L’Italia è fatta. Ora si vuole fare il federalismo. Non c’è il rischio di distruggere un’unità costata così tanta fatica?
Dipende da come sarà fatto. Di per sé, il principio è giusto. Ma se a pagare il conto del federalismo saranno i soliti lavoratori dipendenti, che verseranno più tasse (già si annuncia un’addizionale regionale Irpef del 3 per cento), e il Sud, che resterà senza soldi per gli ospedali e i servizi pubblici: la riforma non sarà servita a molto. Non ho grande fiducia nella Lega. Discetta di Padania, ma è il più mediterraneo dei partiti, basato sull’amicizia e sulla fedeltà al capo. E spesso governa in modo familista. La Padania in un certo senso esiste perché esiste una continuità culturale nella piana del Po. Ma senza il resto d’Italia la Padania sarebbe un flatus vocis, un suono vano. Cosa sarebbe il Nord senza la Toscana di Dante e Brunelleschi, senza la Roma dei cesari e dei papi? Cosa saremmo senza Napoli, quella fucina dell’identità italiana e di simboli: il sole, il mare, la pizza, la musica popolare, il cinema di Totò, il teatro di Eduardo? Cosa sarebbe la letteratura italiana senza gli scrittori siciliani, da Pirandello a Camilleri passando per Verga, De Roberto, Brancati, Sciascia, Consolo, Bufalino?

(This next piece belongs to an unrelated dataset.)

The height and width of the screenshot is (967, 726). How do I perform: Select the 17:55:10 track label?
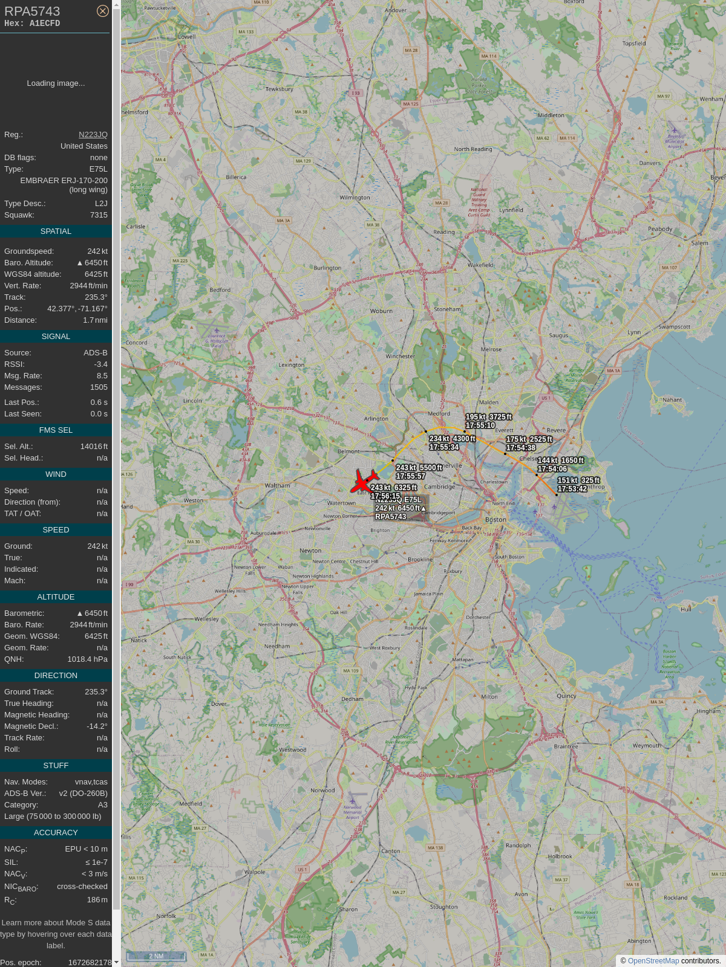pos(480,425)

Da italiano e da giornalista che ha indagato in lungo e in largo il nostro Paese, che opinione ha degli italiani?
Che gli italiani si assomigliano tra loro molto più di quanto non pensino. Nord e Sud sono distanti per redditi e opportunità, ma uniti dalla mentalità familista e dalla diffidenza per lo Stato. Ormai non solo l’Italia è fatta; sono fatti anche gli italiani. Forse non sono venuti granché, ma non ne abbiamo altri. Possiamo migliorarci un poco alla volta. E, siccome diamo il meglio nelle difficoltà, i prossimi anni potranno essere migliori di come si annunciano.